何かを期待していないかと言えば全く期待していないわけじゃない。
『覚えてる?幼稚舎で一緒だったんだけど…』くらいの会話を交わしてそこから話が盛り上がったりしたら理想だが、単に近くで見るだけでも良いと思う。
しかし現実というものは非情なもので、幼稚舎の頃から憧れていたアイドル的存在は、共学科に出来たらしい彼女を迎えに来ていたようだった。
彼女を害する男子を投げ飛ばして彼女を救出したあと、その女子と一緒に仲良く帰って行く。
もちろん…亜紀のほうになど一瞥もくれることなしに…だ。
それに胸がきゅうっと締め付けられるような思いがして、泣きたくなった。
カッコイイ錆兎君の彼女は、学年三大美少女と言われている女子である。
すごくお似合いだ…。
やっぱりあのレベルの美少女じゃなければ彼の隣には立てないんだな…と、悲しくはあるが諦めの境地で項垂れる亜紀。

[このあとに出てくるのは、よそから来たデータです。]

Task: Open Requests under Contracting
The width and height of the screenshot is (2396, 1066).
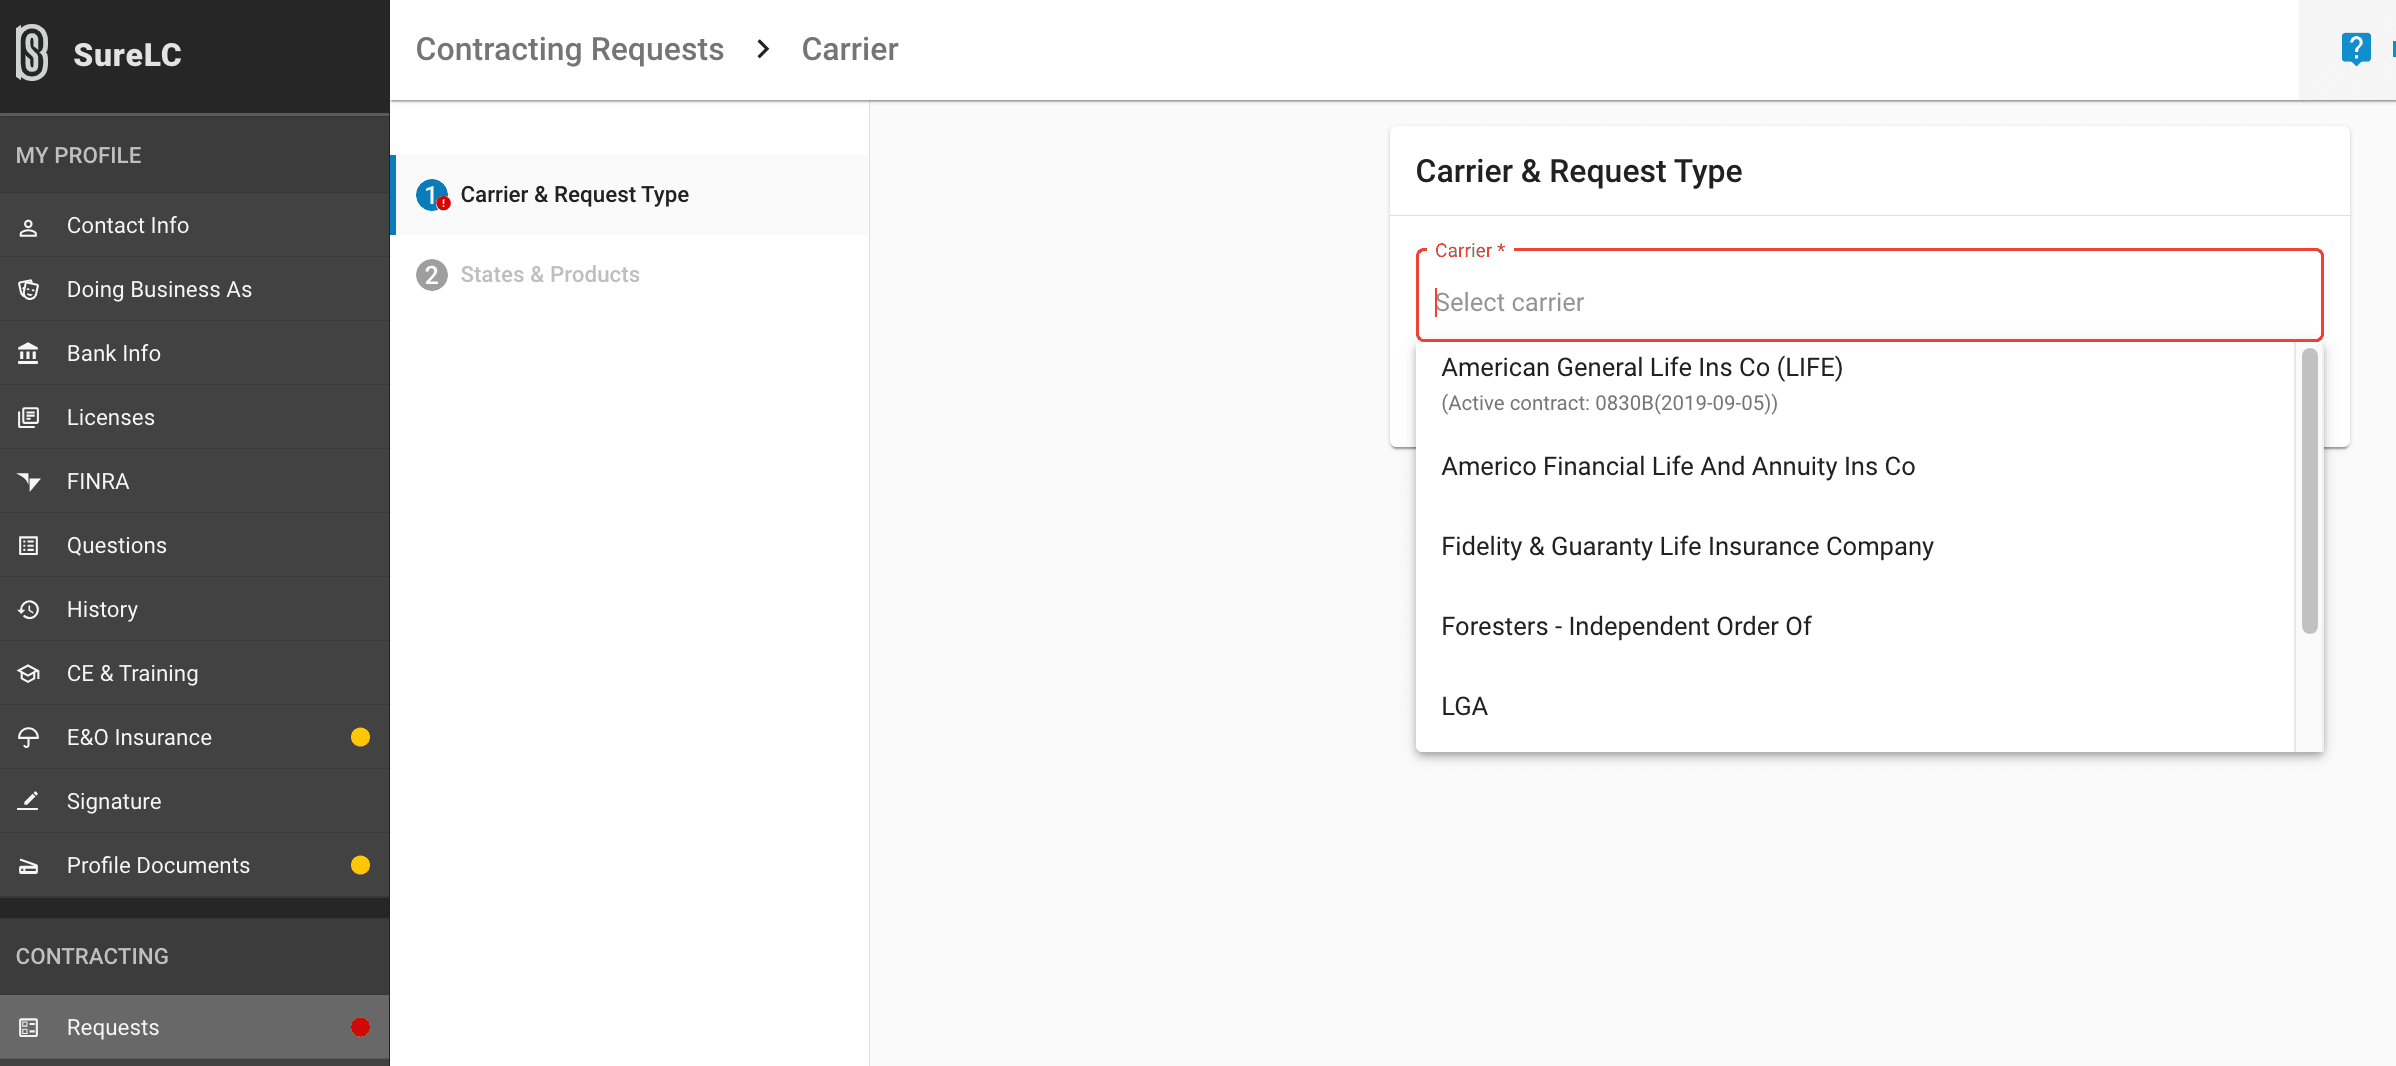Action: coord(113,1028)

結局どれだけ裏で策を弄したところで、周りに女の子がいなくなったら別のところから彼にふさわしい可愛い女の子が現れるだけなのだ。
あ~あ…と、諦めて帰ろうとした亜紀は、隣からすごい殺気を感じて、ひぃっ!と声にならない悲鳴をあげてすくみあがった。
──なに、あれ…。なに鱗滝君にべたべたしてるの…あの女…許さない…
低く…低く呟かれるその言葉と視線だけで射殺せそうな鋭い目を外に向けている武藤の様子に、亜紀は10年近く続いた平和な日常がガラガラと崩れ落ちていくのを感じた。